Speaker: Daniel Dadush (CWI)
On Approximating the Covering Radius and Finding Dense Lattice Subspaces
Minkowski's first fundamental theorem in its counting form tells us that in a Euclidean lattice of determinant 1, the number of lattice points contained in any origin centered ball is essentially lower bounded by its volume. A natural question is whether this statement can be usefully reversed: namely, if all sublattices of the lattice have determinant at least 1 (i.e. are sparse), can one derive a good upper bound on the number of points in any origin centered ball? In recent breakthrough work, Regev and Stephens-Davidowitz (STOC `17) answered this question in the affirmative, establishing a so-called reverse Minkowski theorem. Following up on this work, our first result is an algorithmic counterpart to the reverse Minkowski theorem, namely we give a natural exponential time algorithm for finding approximately densest sublattices.
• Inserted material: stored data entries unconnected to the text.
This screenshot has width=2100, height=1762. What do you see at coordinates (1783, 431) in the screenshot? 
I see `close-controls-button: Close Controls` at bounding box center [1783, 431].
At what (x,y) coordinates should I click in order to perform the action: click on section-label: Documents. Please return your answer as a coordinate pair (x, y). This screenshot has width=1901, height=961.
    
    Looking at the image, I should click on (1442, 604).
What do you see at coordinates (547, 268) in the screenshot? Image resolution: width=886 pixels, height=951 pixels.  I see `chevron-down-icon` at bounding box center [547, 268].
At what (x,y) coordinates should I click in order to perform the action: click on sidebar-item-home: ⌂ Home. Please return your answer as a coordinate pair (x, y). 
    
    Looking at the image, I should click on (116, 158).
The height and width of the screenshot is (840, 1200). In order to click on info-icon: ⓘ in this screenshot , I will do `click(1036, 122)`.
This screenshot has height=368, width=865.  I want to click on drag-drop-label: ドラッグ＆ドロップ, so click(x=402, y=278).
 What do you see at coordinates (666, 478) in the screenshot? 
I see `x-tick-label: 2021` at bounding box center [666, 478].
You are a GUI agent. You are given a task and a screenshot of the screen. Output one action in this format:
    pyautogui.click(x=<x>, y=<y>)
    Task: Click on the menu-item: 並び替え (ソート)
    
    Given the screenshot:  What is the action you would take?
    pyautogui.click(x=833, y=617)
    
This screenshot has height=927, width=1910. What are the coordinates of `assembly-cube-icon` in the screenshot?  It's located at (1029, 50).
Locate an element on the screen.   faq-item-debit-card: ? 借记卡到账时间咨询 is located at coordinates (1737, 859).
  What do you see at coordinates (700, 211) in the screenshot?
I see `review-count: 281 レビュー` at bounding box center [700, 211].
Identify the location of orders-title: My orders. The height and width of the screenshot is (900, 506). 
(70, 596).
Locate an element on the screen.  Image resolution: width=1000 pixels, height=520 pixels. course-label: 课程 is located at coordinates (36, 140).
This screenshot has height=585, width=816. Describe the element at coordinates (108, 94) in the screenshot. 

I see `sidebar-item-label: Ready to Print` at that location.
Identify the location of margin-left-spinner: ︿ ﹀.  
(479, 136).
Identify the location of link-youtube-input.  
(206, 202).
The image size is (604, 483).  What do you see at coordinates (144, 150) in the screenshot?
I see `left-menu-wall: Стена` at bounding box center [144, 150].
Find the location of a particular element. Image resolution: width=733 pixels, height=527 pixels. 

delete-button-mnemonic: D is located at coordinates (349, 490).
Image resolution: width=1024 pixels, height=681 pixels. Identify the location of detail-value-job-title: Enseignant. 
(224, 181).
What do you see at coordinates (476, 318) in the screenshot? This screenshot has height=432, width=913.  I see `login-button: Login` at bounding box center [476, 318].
The initial motivation for this theory, as developed by Regev and the author (FOCS `16), was to tackle the dual problem of tightly characterizing the covering radius of a lattice (i.e. farthest distance to the lattice) in terms of only determinantal information. A main application of the reverse Minkowski theorem was to show that such information characterizes the covering radius up to a polylogarithmic factor in dimension, resolving a conjecture of Kannan and Lovasz (Annals of Math `88). For our second result, under the assumption that the integer lattice approximately maximizes the covering radius among all so-called stable lattices, we improve this approximate characterization to be constant factor tight, removing any dependence on dimension.